Recognizing his organizational and academic leadership, the NYC Department of Education selected Ryan to lead a struggling expeditionary learning high school in the South Bronx. Over the next three school years, Ryan led a school that was approximately one-third multilingual learners and one-third students receiving specialized services. Working with the students, families, and staff, Ryan strategically implemented a bilingual program, new academic expectations and aligned supports for teachers. As a result, academic achievement as measured by the rigorous New York State Regents’ exams, improved by double digits in all tested subjects.

For the last thirteen years, Ryan has served in a number of leadership roles in schools and central offices in Philadelphia and Boston. These roles include deputy chief of new schools, chief academic officer, and assistant superintendent. During that time, Ryan was fortunate to lead a number of teams that were each able to improve academic and social-emotional outcomes for students.

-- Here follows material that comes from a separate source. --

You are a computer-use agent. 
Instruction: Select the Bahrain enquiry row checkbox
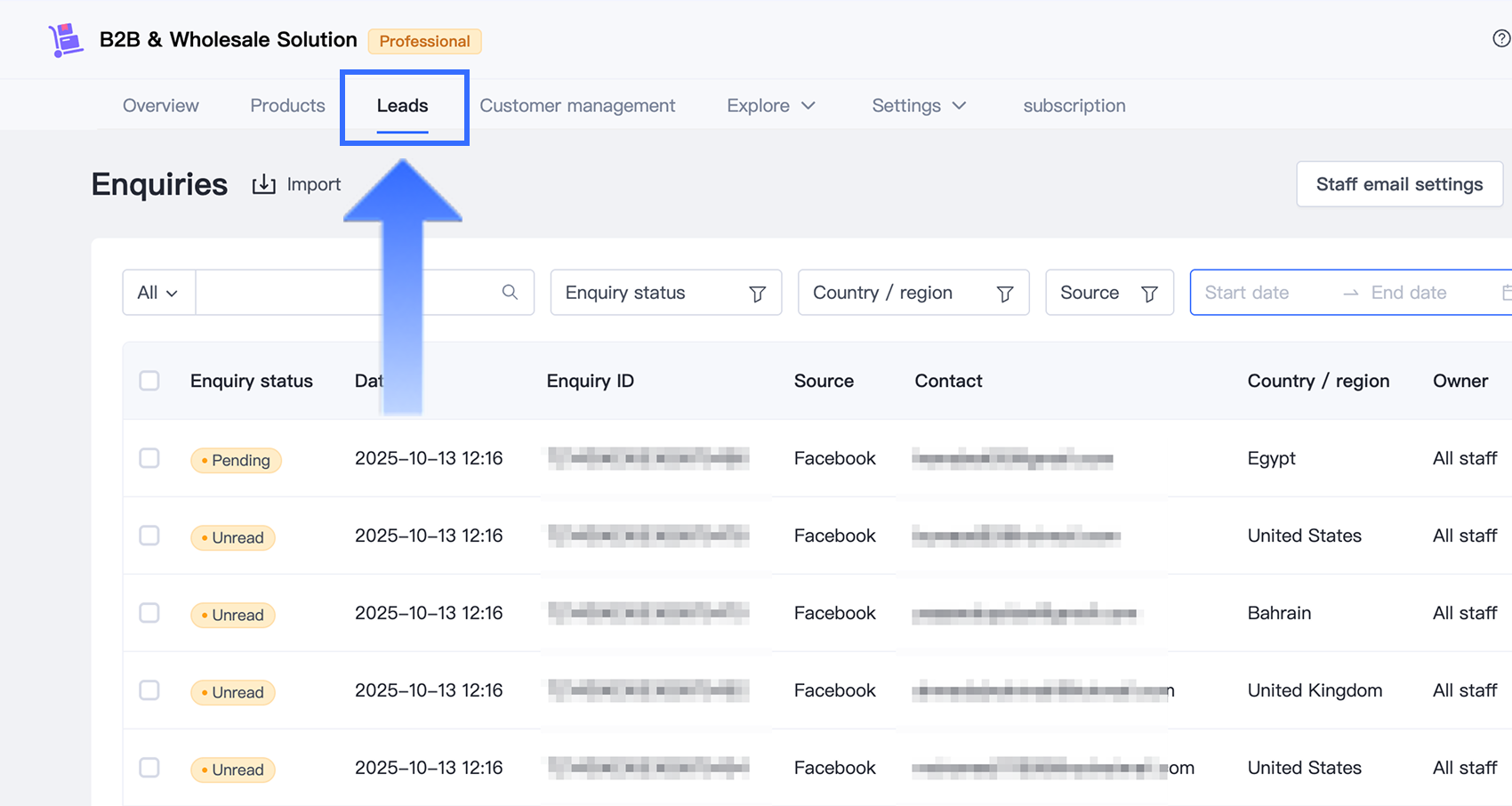149,613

Now, as the Assistant Superintendent for Innovation and Opportunity, Ryan partners with families, external partners, school leaders, central office departments, and school staff to offer a range of innovative and progressive schools for students from competency based to work based.

Ryan holds a master’s degree in education in school administration from the University of Pennsylvania, and he earned a doctorate in education from Temple University in May 2020.

Ryan is the proud husband of Amy, a former teacher and now director of a pre-service residency program for teachers, and the father of Johnny, a committed soccer goalkeeper, Annalise, the artist, and Francesca, a high energy first-grader.

The Portland Public Schools is Maine’s largest school district, with approximately 6,500 students, and is also the most diverse. About one-third of the district’s students come from homes where languages other than English are spoken—a total of more than 50 languages. 49.8 percent of the district’s students are white and 50.2 percent are students of color. Approximately half of PPS students qualify for free or reduced-price school meals.